Top Doctor Q & A

Q What is the difference between a therapist and psychologist?

A Clinical Psychologists, Clinical Social Workers, and Mental Health Counselors, for example, can all provide therapy and refer to themselves as therapists. The extent and requirements of their education and clinical training experience differentiates them.

Q How do I prepare to speak to a psychologist about my depression?

A Your psychologist will appreciate your desire to provide information that helps him or her understand you and your difficulties to better help you. You should feel free to express to the psychologist your concern of having time to communicate all the details. To help you prioritize them, you might consider writing them down. If you do not have time to discuss all the information during the first session, you can do so in future sessions. For this reason, therapy consists of multiple sessions.

Q Can psychologists also help one deal with pain better?

A Yes, they can provide support and understanding and help people: 1) process feelings associated with loss; 2) increase acceptance of pain and related limitations; 3) increase effective coping; 4) develop a new self that has parts of their old self integrated into it; 5) seek a personally meaningful philosophy of life and spirituality consistent with it.

Q What are the best ways to overcome negative thoughts?

A You can make a habit of identifying positive aspects of yourself, other people, or circumstances. When you have negative thoughts, you can stop yourself and reframe them in a more positive manner. However, you should allow yourself opportunities to constructively express sadness, hurt, anger or fear which everyone experiences when dealing with adversity or loss. Then, transitioning to a hopeful and positive attitude can help one persevere, cope, problem solve and move on.

Q I am unable to manage my stress. How can I help myself?

A Use a planner or calendar to write down how you can realistically use each hour of each day to meet your deadlines. Include blocks of time to exercise, relax, pursue hobbies or spend time with family or friends to the extent that doing so is possible given your deadlines. Having outlets, balance in your life, or something to look forward to can help one work efficiently and promote good mental health. Finally, you can remind yourself that despite your worry, you always come through. Or, if you don't come through, you can remind yourself that you are making changes to insure that you will. You can ask yourself what is the worst thing that can happen? Is it catastrophic or can it be handled? You can also take a moment to gain perspective, reminding yourself of all the things going right and that you feel grateful for in your life.
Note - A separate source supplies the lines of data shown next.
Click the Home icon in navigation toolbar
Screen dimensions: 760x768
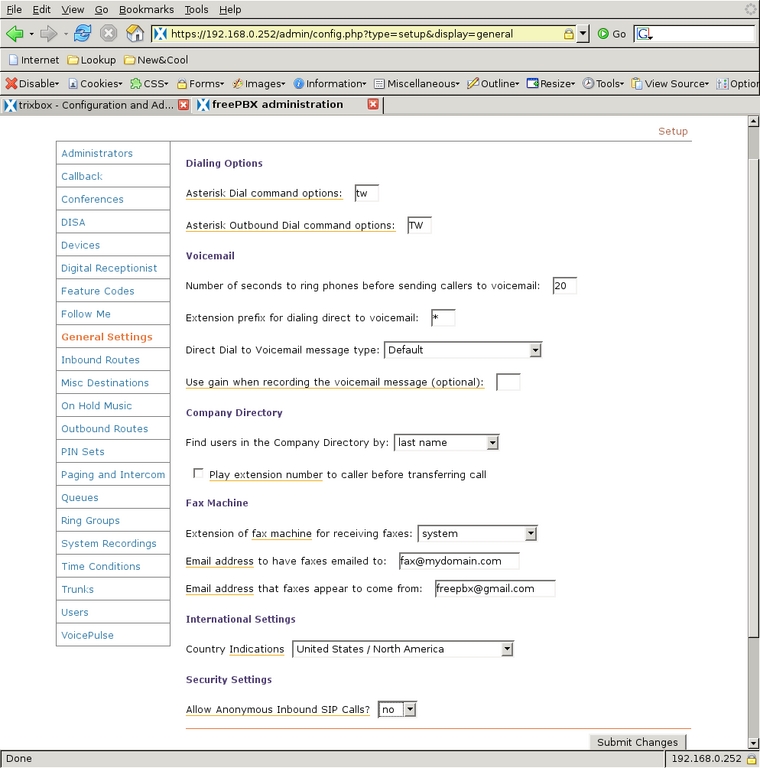click(134, 33)
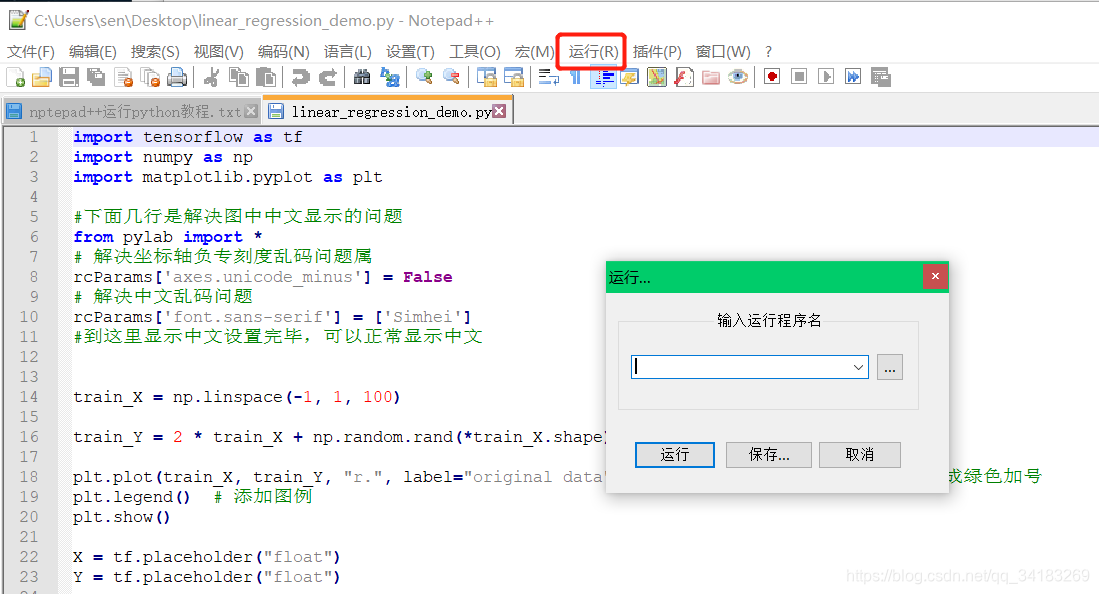Start macro recording with the red dot icon

pos(771,77)
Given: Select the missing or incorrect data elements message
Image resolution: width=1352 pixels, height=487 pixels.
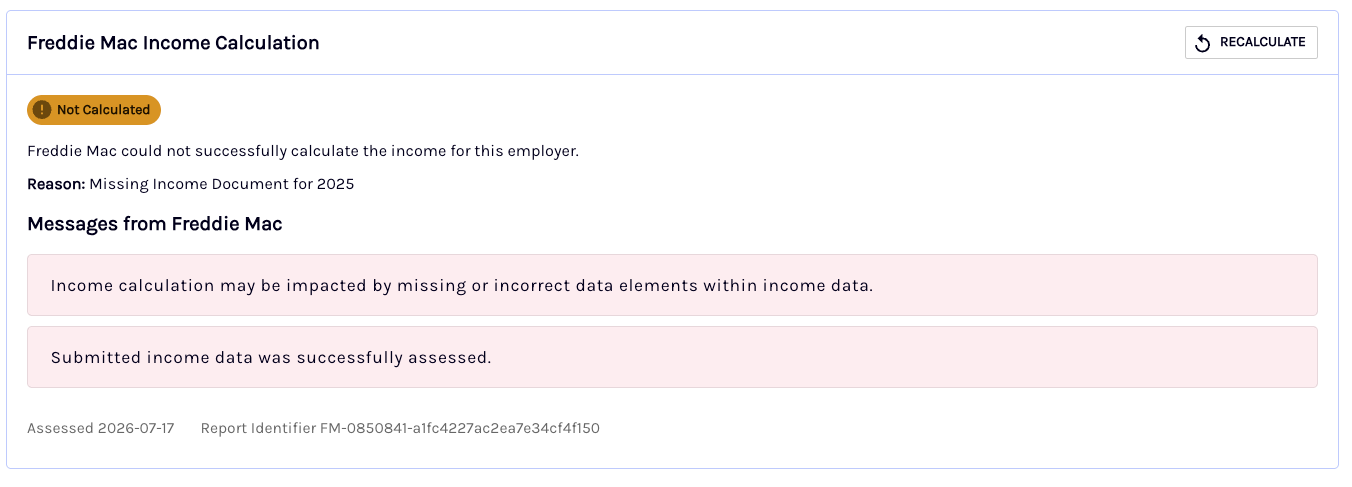Looking at the screenshot, I should (672, 285).
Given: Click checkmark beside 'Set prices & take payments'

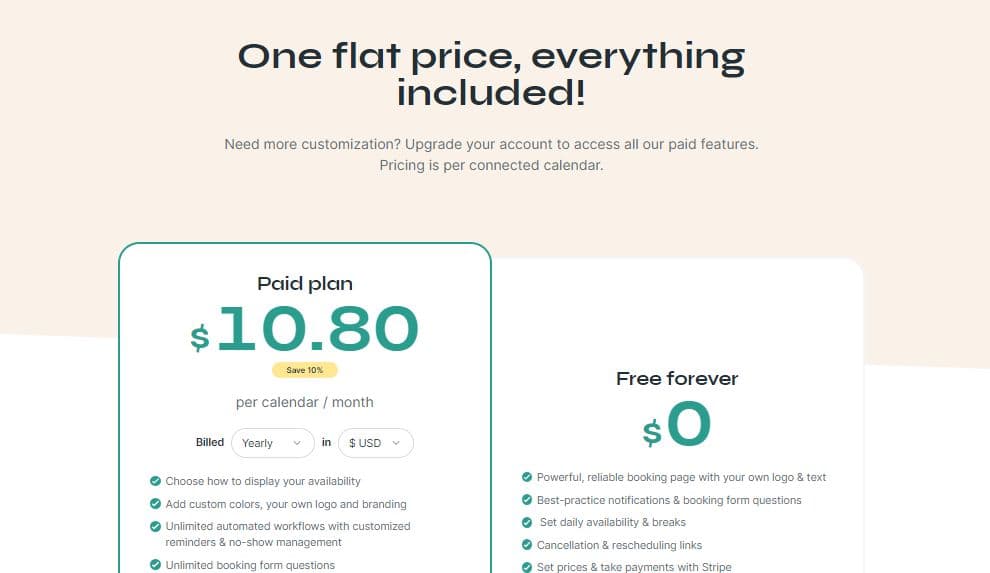Looking at the screenshot, I should coord(527,568).
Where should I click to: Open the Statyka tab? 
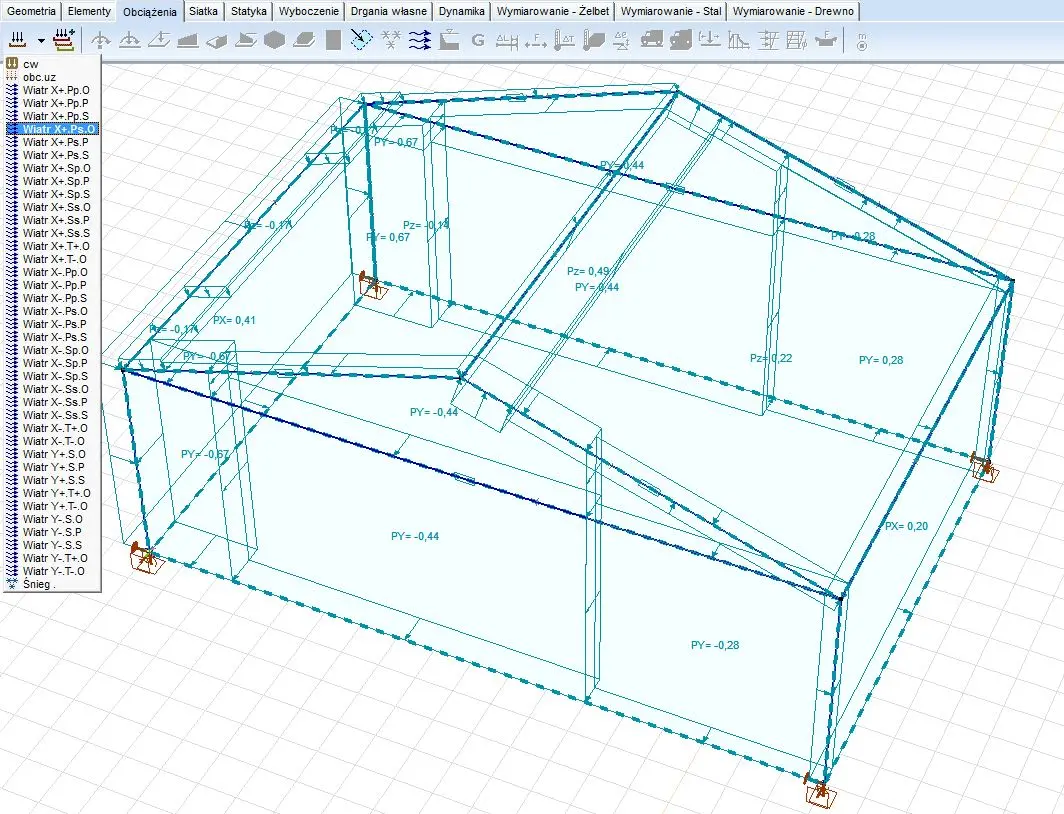249,11
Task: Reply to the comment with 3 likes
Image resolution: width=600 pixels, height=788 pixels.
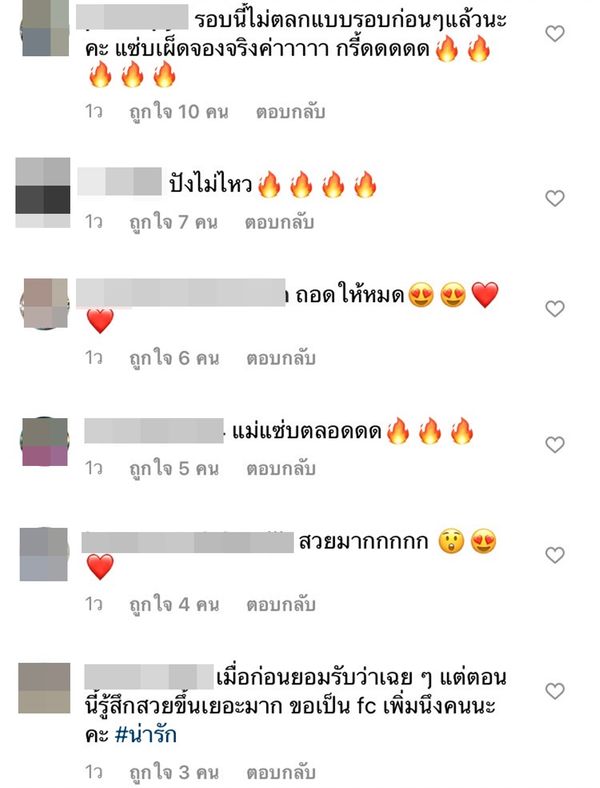Action: [281, 772]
Q What causes my brain to think negatively most of the time?

A Negative thinking is characteristic of those suffering from depression. You can also learn negative thinking from those in your environment. Or for some people, it represents the accumulation of difficulties they have experienced in their lives. For starters, you can try to stop yourself and replace a negative thought with a more positive, rationale one. However, if you are suffering from symptoms of depression (such as sad most days, loss of interest in activities you once enjoyed, poor self-esteem, impaired concentration, interrupted sleep), you should seek treatment from a mental health professional.

Q Is bipolar disorder treatable?

A Yes. Psychotropic medication and therapy can successfully treat bipolar disorder. But generally bipolar disorder is a chronic condition that needs consistent treatment or the person with bipolar disorder will re-experience the distressing symptoms.

Q I am suffering from low self esteem with negative feelings about myself. Could I be depressed?

A Low self-esteem is one symptom of depression. Some other symptoms include feeling sad most days, loss of interest in usual activities, fatigue, and poor concentration. To combat low self-esteem, try to stop yourself from making negative self-statements and instead identify positive aspects about yourself. In addition, make choices to spend time with people who treat you with kindness and respect and keep your distance from people who you experience as critical or judgmental. You can also improve self-esteem by setting manageable goals for yourself, such as participating in a constructive activity three times each week. When you find yourself succeeding at meeting your goals, it will benefit your self-esteem.